SIRIA/ Usa e Russia, la guerra in Medio oriente (e Libia) è già cominciata

I ribelli sgombrano la città di Homs (LaPresse)I ribelli sgombrano la città di Homs (LaPresse)

Non solo: allargando lo sguardo poco al di là della Siria, nell'area ci sono tanti buoni motivi per cui Putin ha tutto l'interesse a soffiare sul fuoco della discordia piuttosto che sul vento della pace. C'è in gioco molto di più di un paese martoriato dalla guerra con uno sbocco sul mare. C'è in gioco un nuovo ordine internazionale in cui la Russia può ambire a ricoprire la posizione di attore egemone ed è per questo che Putin spinge per un'alleanza politica, militare ed economica, con l'Iran e la Cina, per far arretrare gli Stati Uniti e i suoi alleati occidentali in Medio Oriente ed entrare senza colpo ferire negli spazi lasciati liberi dalla presenza del nemico strategico. A solo titolo semplificativo, nel 2011, subito dopo il ritiro delle truppe americane dall'Iraq, la Russia ha iniziato ad intessere accordi per la fornitura di armi con il governo del primo ministro Nuri al-Maliki con cui, nell'ottobre del 2012, ha siglato contratti per la vendita di armamenti per oltre 4  miliardi di dollari. Nel 2014, subito dopo la condanna americana del golpe di al Sisi e la conseguente minaccia di interruzione degli aiuti militari — 1,5 miliardi di dollari annui — l'Egitto avrebbe firmato un accordo con la Russia per la fornitura di armi per un valore superiore ai 3 miliardi di dollari. Non è un caso se il primo viaggio all'estero del presidente egiziano si sia svolto proprio in Russia. 
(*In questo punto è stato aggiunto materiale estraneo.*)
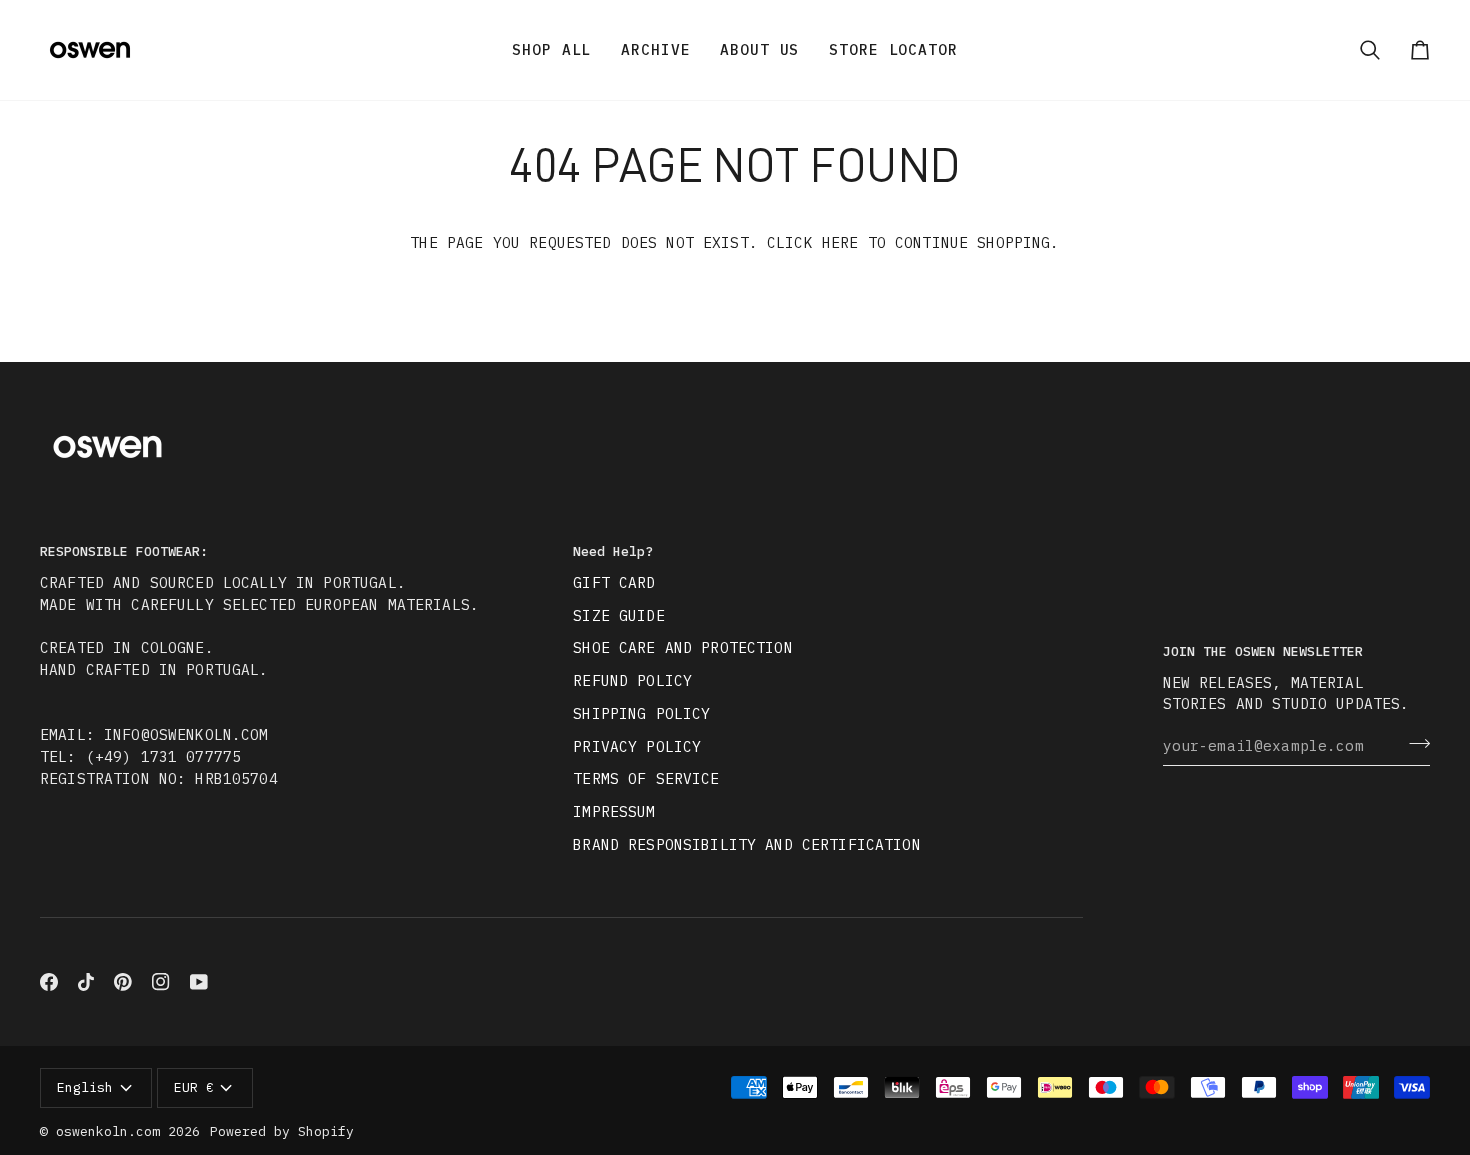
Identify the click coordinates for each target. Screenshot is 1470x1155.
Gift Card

Gli esempi potrebbero continuare ma tanto basta per capire come, visto da questa prospettiva, ogni Stato del Mediterraneo rappresenti, come in un rinato assetto clientelare bipolare, una pedina indispensabile del personale risiko delle due superpotenze. Per questo motivo gli Stati Uniti hanno svenduto la causa curda alla Turchia, pur di riaverla al loro fianco dopo la minaccia di defezione e di riallineamento nella sfera russa, conseguente alle "bizze" americane sull'estradizione di Fethullah Gülen, considerato da Erdogan il mandante del fallito golpe. Ed è anche per questo motivo che in Libia gli Stati Uniti si sono affrettati a sostenere il Governo di accordo nazionale di Serraj, supportando con i raid aerei le truppe di Misurata, a lui fedeli, nella guerra contro il califfato a Sirte, tentando così di arginare la possibile minaccia della Russia che, oramai da tempo, sostiene, arma e finanzia il generale Haftar. 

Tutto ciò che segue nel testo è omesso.